Data Sharding: Twitter Posts

Scenario

Let's begin with a Twitter-like service that allows you to tweet new posts. The service has very high read and write traffic , we'll say ~10k read TPS, or transactions-per-second for starters. We use a relational database for writes since they are stable, atomic, and resilient. Write performance on a single master database server will not be sufficient at this scale, so we need to incorporate a multi-master setup. This means writes will have to be distributed to multiple database servers and we will have to shard the data and try to achieve equal distribution among all the servers.

Our service needs a way to:

  • Quickly find a range of tweets by creation date
  • Handle the write/read requirements at the scale mentioned

Schema

For simplicity we'll focus on a very basic schema that represents a tweet post. We'll skip going into other possible fields, such as media, relationships / foreign keys, and other types of metadata.

  • Tweet ID (longint)
  • Timestamp (longint)
  • Tweet Poster User ID (char 64)

Also for simplicity, we'll not worry too much about how these values may be generated (in the case of Tweet ID) or populated.

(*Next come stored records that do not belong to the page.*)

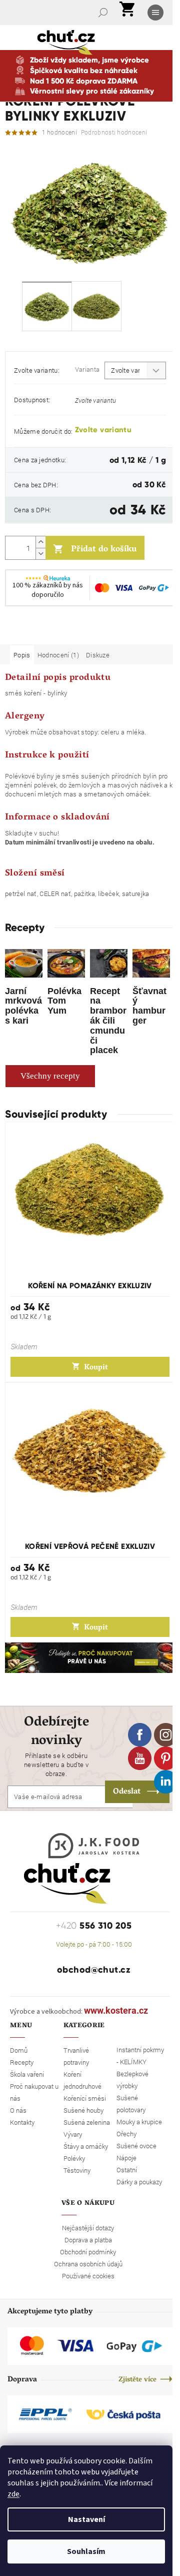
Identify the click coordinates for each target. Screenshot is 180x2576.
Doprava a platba (88, 2239)
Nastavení (86, 2519)
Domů (19, 2050)
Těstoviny (77, 2170)
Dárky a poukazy (139, 2181)
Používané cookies (88, 2275)
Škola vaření (27, 2074)
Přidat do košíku (103, 550)
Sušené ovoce (136, 2145)
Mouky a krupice (139, 2121)
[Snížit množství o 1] (41, 553)
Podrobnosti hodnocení (114, 132)
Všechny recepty (50, 1076)
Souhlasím (86, 2551)
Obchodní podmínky (88, 2251)
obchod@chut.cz (93, 1969)
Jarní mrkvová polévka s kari (23, 1006)
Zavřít (57, 630)
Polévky (74, 2158)
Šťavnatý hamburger (149, 1006)
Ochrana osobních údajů (88, 2263)
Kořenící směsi (85, 2098)
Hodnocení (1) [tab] (58, 654)
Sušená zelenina (87, 2122)
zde (14, 2493)
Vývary (73, 2134)
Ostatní (126, 2169)
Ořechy (126, 2133)
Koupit (96, 1368)
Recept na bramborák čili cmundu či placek (108, 1021)
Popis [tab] (22, 654)
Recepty (22, 2062)
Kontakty (22, 2122)
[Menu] (157, 13)
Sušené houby (84, 2110)
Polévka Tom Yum (65, 1001)
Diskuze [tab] (98, 654)
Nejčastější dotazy (88, 2227)
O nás (18, 2110)
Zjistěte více (137, 2380)
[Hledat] (104, 13)
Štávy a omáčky (86, 2146)
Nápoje (126, 2157)
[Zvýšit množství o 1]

Tweet ID can be a simple longint value that is incremented (MySQL auto-increment fashion) so that we can keep the number of bytes down to 8. This means we wouldn't want something like a UUID, since UUIDs are 128 bits, which in hexdigest will take up \(\frac{128 bits}{4 bits} = 32\) characters, since each hexadecimal character only takes up 4 bits. A 32 character long ID can take up anywhere from 32-128 bytes in a SQL row. We'll assume that the problem of uniqueness in the sequence IDs are taken care of already (via a distributed ID generator).

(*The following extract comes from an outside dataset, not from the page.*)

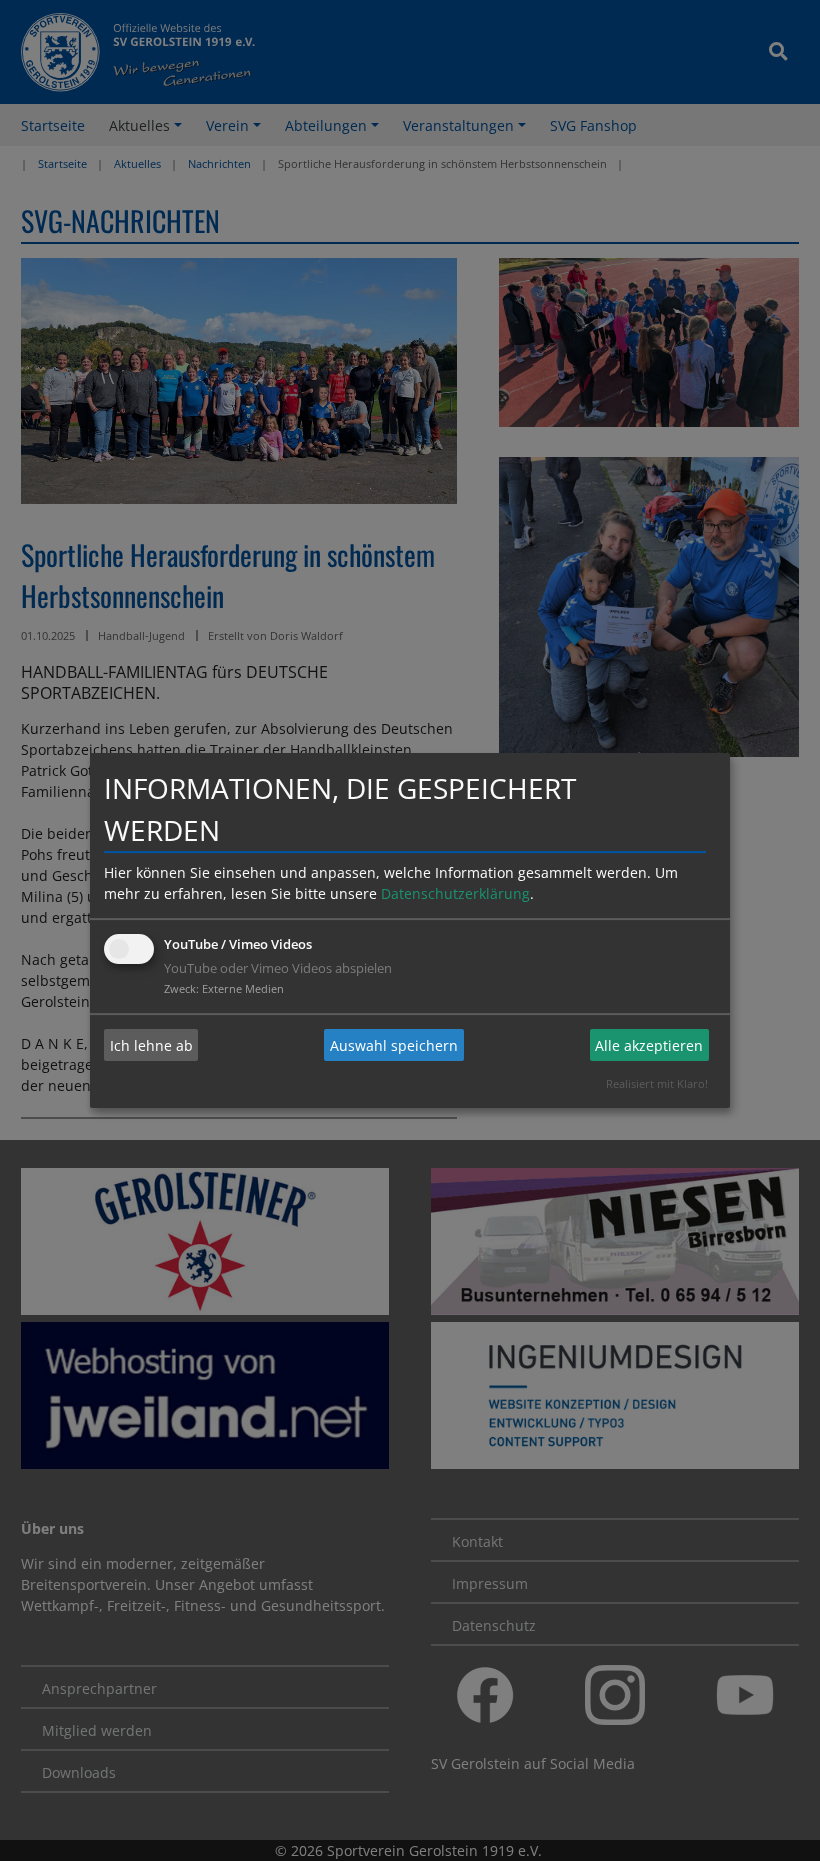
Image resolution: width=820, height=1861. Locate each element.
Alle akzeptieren (649, 1045)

Timestamp can be the epoch timestamp in milliseconds, also represented by a longint. We could alternatively use a DATETIME field that is most likely out-of-the-box with many database solutions.

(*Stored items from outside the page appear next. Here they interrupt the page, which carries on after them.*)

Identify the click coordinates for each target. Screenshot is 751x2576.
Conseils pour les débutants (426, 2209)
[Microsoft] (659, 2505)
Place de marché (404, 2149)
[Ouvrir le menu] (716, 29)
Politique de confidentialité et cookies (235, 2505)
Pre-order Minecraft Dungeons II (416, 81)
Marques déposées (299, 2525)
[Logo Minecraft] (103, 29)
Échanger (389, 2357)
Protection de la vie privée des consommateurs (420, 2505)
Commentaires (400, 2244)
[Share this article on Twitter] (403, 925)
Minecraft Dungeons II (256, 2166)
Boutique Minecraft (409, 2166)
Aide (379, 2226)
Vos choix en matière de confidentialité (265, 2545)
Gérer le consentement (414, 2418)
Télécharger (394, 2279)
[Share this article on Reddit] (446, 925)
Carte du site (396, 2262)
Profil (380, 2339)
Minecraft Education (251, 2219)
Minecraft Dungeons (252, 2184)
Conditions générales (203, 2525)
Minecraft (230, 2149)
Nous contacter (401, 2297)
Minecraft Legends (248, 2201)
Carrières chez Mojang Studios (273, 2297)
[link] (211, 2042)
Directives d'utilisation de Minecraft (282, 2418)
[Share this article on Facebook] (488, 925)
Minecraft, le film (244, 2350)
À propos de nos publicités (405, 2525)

We'll assume User IDs are around 64 bits in size.

Scaling

We can start off by considering a basic hash of the Tweet ID and modulo that value with the total number of servers, to determine which server to store that Tweet. This has issues with adding/removing servers when scaling up or down, so we can apply consistent hashing to allow our service to horizontally scale.

Partitioning

To determine the shard ID or partition ID, we can use various approaches. Depending on what we shard on, the read/write performance can be deeply impacted.

Hash by Tweet ID

We chose a Tweet ID for the brute force approach, which will equally distribute the tweet posts among all the database servers. However, one problem with this approach is that if we need to search for a range of tweets, then we would have to query all of the servers, collate them, and sort them (assuming that we want to search by creation date) before we give them back to the client. This can be inefficient, because each database server would have to perform a lookup for all tweets that it might have in the given range, and that lookup needs to also sort by timestamp. We can use a secondary index on the timestamp to achieve faster lookups, but this also results in slower writes.

Hash by User ID

If we choose the User ID for the hash, then we would potentially have more problems. When we search for tweets, we might still find tweets from various users, meaning we would still have to potentially query all of the servers. The sorting problem will also be present from the Tweet ID approach. To top it off, the User ID approach introduces a new problem of hotspots, where a very popular user (such as Kanye West) might have an incredibly higher number of reads vs. other servers, causing an unequal distribution of traffic.

Hash by Timestamp

If we choose the Timestamp for the hash, we will still introduce unequal distribution and hotspots since the server that contains the most recent posts will have higher traffic than the older posts.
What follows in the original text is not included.